Source document ->
◇ ◇ ◇

It’s true prep is important – you can’t have a really good relationship with someone if you feel shit about yourself, and having good sex under those circumstances is pretty damn difficult too. Plus you should put some thought into the sort of person you want to be with – there’s no good pursuing your target because they’re hot, and then finding out that they’re a crazed tropical-fish enthusiast with whom you have nothing in common except first-year physics on a Wednesday afternoon.

"Oh yeah, and love probably helps here too. Love was invented so that babies get made and looked after. That God guy was pretty clever."

Well, I vote for love but its purpose depends entirely on your point of view…

"Love was invented in the 17th Century in order to maintain and perpetuate a capitalist, bourgeois social order. God was invented in the pre-Christian era in order to maintain and perpetuate despotic feudalism."

"Cough* Wankers *Cough* Mmm, excuse me, got a bit of a cold."

These people should all have a nice chat over a coffee after Philosophy 207 and try and get to know each other better….

◇ ◇ ◇

Data lines ->
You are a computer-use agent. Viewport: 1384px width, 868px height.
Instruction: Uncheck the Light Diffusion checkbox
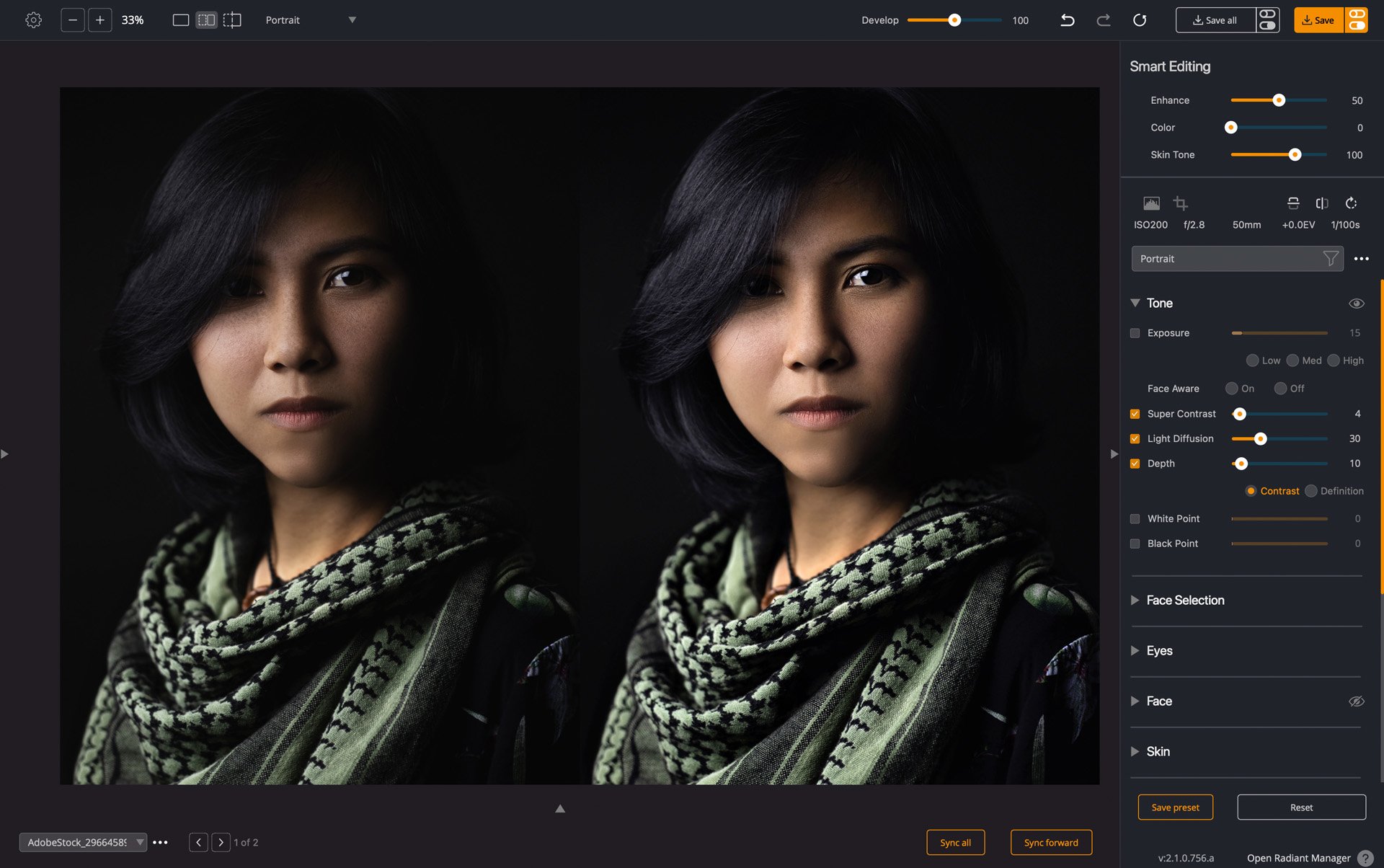tap(1135, 438)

◇ ◇ ◇

Set down the full passage on love and relationships again, word for word and from start to finish.

Full answer ->
It’s true prep is important – you can’t have a really good relationship with someone if you feel shit about yourself, and having good sex under those circumstances is pretty damn difficult too. Plus you should put some thought into the sort of person you want to be with – there’s no good pursuing your target because they’re hot, and then finding out that they’re a crazed tropical-fish enthusiast with whom you have nothing in common except first-year physics on a Wednesday afternoon.

"Oh yeah, and love probably helps here too. Love was invented so that babies get made and looked after. That God guy was pretty clever."

Well, I vote for love but its purpose depends entirely on your point of view…

"Love was invented in the 17th Century in order to maintain and perpetuate a capitalist, bourgeois social order. God was invented in the pre-Christian era in order to maintain and perpetuate despotic feudalism."

"Cough* Wankers *Cough* Mmm, excuse me, got a bit of a cold."

These people should all have a nice chat over a coffee after Philosophy 207 and try and get to know each other better….